#### Your objective
Give the number of lines in the records that include the word "Viewport", and nothing besides.

#### Data shown
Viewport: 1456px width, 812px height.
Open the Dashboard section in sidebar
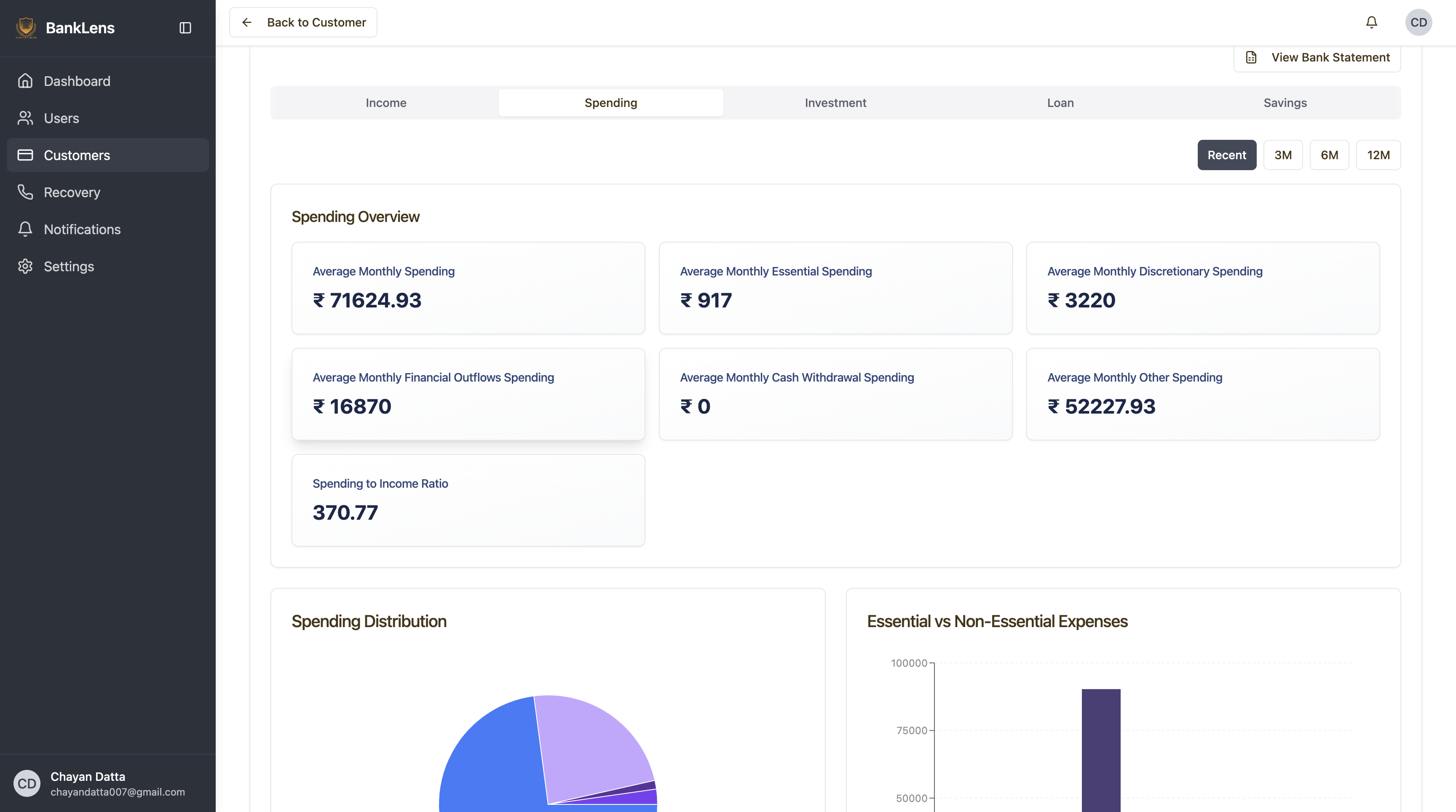click(x=25, y=80)
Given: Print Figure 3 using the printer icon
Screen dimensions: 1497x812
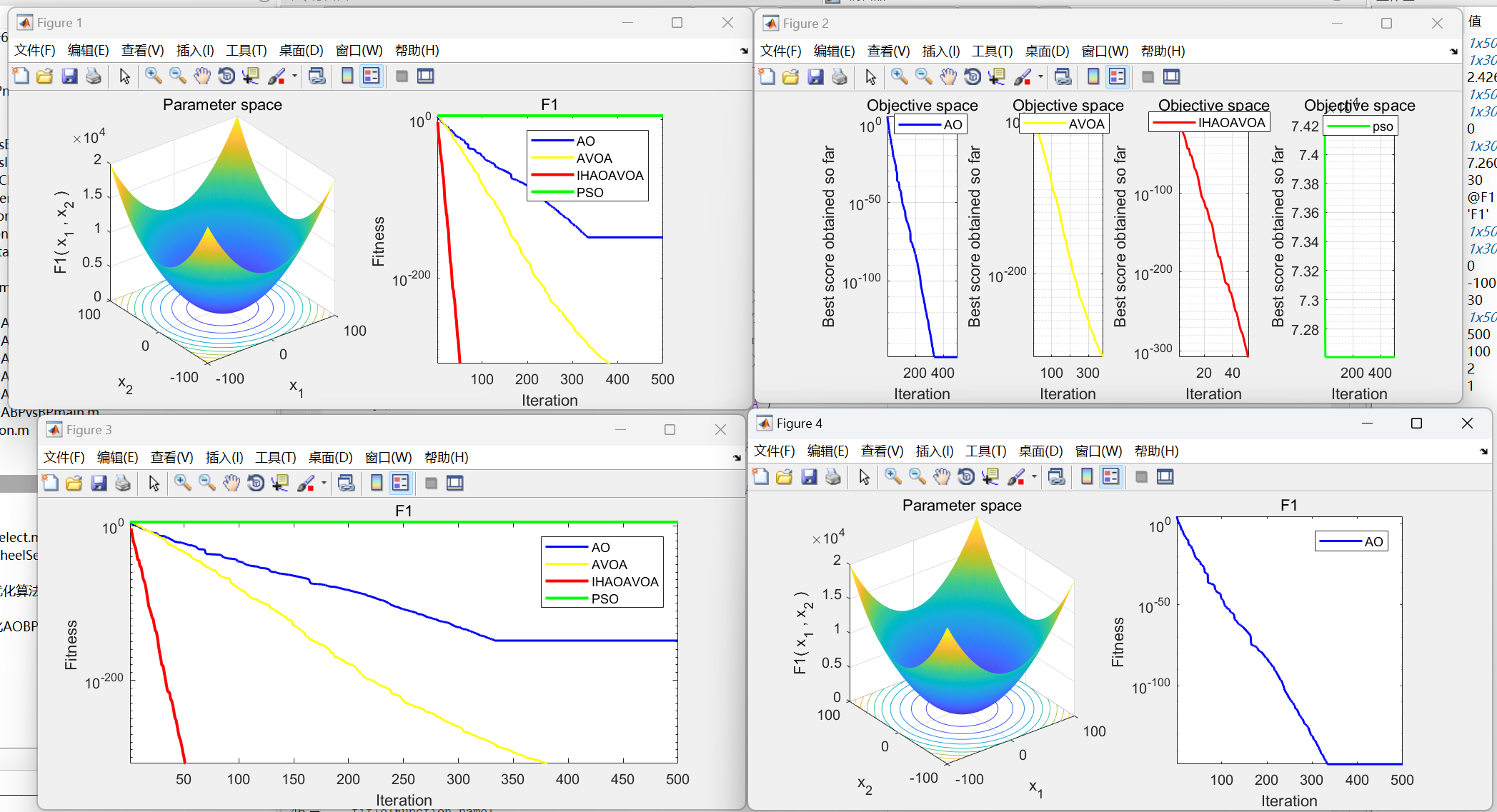Looking at the screenshot, I should pyautogui.click(x=123, y=483).
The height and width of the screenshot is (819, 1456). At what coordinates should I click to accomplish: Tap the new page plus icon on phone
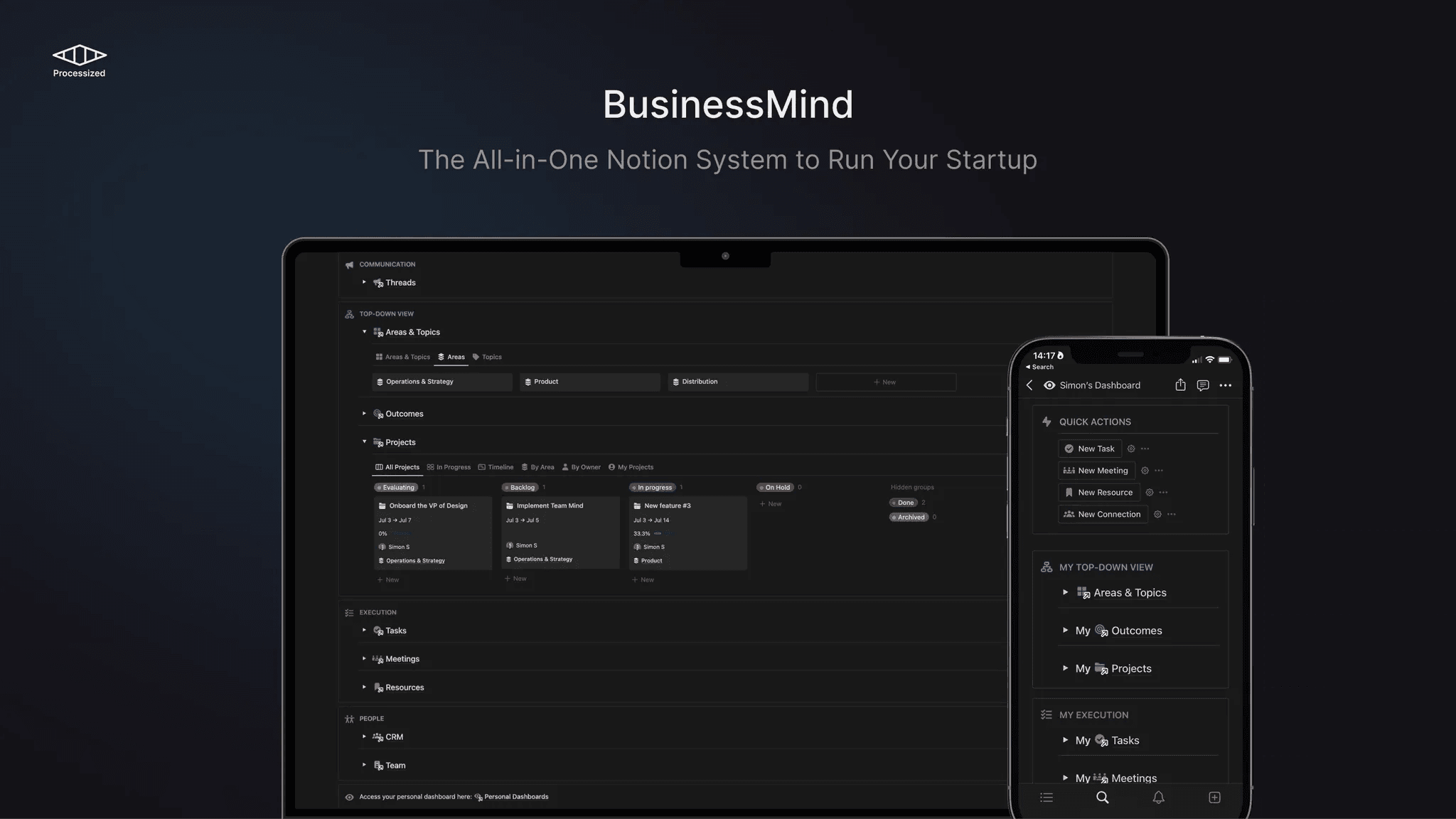[1214, 797]
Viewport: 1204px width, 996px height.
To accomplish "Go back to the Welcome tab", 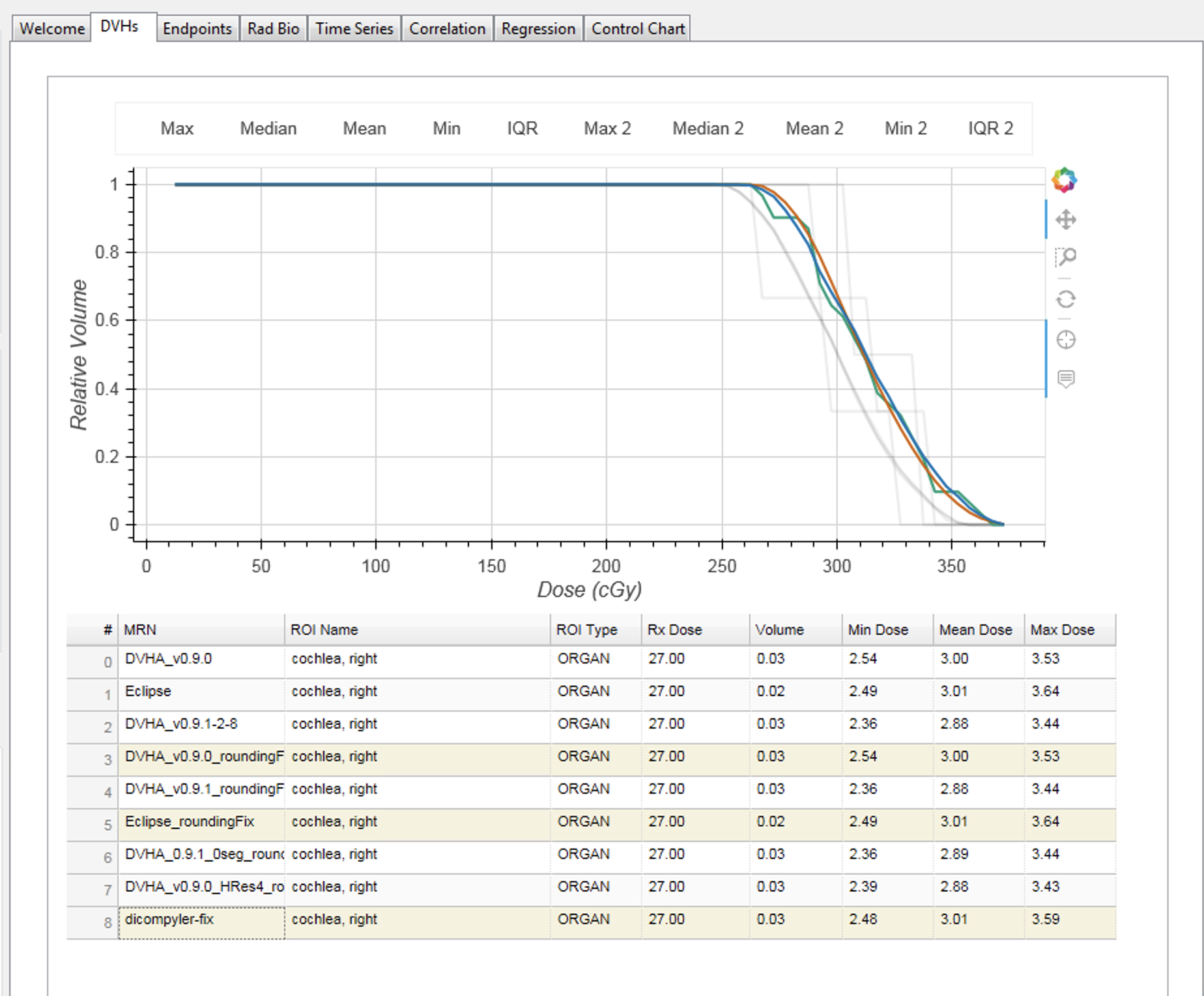I will click(x=51, y=28).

#### Completed task
2